*Work to complete:* Search the entries for the word "bold". Copy every line where it turns up.

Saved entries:

····················

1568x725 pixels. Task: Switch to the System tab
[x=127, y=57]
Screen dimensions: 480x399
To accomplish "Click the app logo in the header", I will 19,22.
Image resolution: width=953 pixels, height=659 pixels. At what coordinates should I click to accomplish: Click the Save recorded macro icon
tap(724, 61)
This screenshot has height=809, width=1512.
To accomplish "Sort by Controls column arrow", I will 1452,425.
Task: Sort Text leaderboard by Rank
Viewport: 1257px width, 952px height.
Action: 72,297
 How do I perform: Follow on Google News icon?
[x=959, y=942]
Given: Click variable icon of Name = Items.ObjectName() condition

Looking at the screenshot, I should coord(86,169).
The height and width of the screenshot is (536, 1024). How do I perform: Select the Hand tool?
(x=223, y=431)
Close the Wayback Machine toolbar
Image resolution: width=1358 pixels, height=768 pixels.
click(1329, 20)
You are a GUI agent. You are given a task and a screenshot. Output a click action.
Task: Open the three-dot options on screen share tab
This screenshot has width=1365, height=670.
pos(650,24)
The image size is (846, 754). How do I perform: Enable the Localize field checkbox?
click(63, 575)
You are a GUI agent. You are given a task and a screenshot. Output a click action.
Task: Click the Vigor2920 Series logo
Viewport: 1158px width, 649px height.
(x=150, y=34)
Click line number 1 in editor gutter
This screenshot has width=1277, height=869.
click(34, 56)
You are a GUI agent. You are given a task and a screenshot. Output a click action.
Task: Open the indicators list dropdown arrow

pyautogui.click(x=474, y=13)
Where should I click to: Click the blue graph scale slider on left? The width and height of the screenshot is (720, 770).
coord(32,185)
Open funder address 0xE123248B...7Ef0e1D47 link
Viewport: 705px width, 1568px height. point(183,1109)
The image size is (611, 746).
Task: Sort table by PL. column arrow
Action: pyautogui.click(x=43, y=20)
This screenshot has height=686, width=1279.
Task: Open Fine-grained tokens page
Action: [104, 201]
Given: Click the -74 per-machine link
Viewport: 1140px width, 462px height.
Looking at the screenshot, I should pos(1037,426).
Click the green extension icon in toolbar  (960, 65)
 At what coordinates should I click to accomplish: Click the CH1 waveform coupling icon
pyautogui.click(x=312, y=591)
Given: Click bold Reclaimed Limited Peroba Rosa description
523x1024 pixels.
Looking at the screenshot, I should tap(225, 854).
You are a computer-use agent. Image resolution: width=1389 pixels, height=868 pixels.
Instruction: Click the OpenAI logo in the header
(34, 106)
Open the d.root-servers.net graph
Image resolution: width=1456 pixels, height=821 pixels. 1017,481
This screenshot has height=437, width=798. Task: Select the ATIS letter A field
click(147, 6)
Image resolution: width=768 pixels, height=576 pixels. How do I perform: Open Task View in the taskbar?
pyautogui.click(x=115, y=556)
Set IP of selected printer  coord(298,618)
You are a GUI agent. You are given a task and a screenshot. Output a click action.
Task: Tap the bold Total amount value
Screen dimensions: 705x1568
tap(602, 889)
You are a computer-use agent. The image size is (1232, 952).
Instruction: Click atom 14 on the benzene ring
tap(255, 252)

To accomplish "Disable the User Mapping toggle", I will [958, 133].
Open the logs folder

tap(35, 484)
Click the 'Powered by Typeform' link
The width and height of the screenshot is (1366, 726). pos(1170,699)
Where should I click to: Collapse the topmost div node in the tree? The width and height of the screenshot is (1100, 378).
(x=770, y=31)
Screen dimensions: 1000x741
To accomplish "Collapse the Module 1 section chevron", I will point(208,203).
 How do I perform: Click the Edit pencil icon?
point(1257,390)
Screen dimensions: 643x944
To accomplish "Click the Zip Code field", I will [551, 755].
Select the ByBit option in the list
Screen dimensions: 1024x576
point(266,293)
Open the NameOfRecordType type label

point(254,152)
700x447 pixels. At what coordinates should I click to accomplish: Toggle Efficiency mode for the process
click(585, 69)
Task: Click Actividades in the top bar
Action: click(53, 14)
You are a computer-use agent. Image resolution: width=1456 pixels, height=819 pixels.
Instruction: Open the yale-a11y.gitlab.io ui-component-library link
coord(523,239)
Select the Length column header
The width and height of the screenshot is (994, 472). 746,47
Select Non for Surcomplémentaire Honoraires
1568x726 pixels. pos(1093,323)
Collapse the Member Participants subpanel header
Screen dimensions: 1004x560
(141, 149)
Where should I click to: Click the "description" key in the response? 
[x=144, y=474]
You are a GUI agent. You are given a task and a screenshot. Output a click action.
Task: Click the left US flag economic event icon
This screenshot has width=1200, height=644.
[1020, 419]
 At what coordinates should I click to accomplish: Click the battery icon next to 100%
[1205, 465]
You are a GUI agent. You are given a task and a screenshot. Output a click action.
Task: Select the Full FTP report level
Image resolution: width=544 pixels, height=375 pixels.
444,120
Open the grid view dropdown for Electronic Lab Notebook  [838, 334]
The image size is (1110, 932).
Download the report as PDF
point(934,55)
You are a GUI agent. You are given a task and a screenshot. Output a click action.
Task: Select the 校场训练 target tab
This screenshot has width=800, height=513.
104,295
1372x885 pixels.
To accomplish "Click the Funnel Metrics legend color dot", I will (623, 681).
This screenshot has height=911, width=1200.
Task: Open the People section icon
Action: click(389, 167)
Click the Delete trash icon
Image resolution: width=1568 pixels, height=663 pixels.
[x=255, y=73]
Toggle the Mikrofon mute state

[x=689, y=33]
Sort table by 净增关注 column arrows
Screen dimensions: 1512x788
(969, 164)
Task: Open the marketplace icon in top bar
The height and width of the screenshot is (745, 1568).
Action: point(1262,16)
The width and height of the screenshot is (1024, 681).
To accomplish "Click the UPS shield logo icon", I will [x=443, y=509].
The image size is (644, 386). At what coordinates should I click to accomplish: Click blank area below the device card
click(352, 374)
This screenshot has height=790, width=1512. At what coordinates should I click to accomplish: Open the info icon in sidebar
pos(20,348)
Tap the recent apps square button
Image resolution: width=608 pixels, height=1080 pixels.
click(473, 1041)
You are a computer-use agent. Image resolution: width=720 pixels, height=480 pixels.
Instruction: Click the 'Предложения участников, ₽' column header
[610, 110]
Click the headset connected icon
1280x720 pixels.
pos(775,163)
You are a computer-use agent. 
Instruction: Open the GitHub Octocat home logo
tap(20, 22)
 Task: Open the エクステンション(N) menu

····················

*Written response:*
Given: Click bold Reclaimed Limited Peroba Rosa description
Task: Tap the bold Total amount value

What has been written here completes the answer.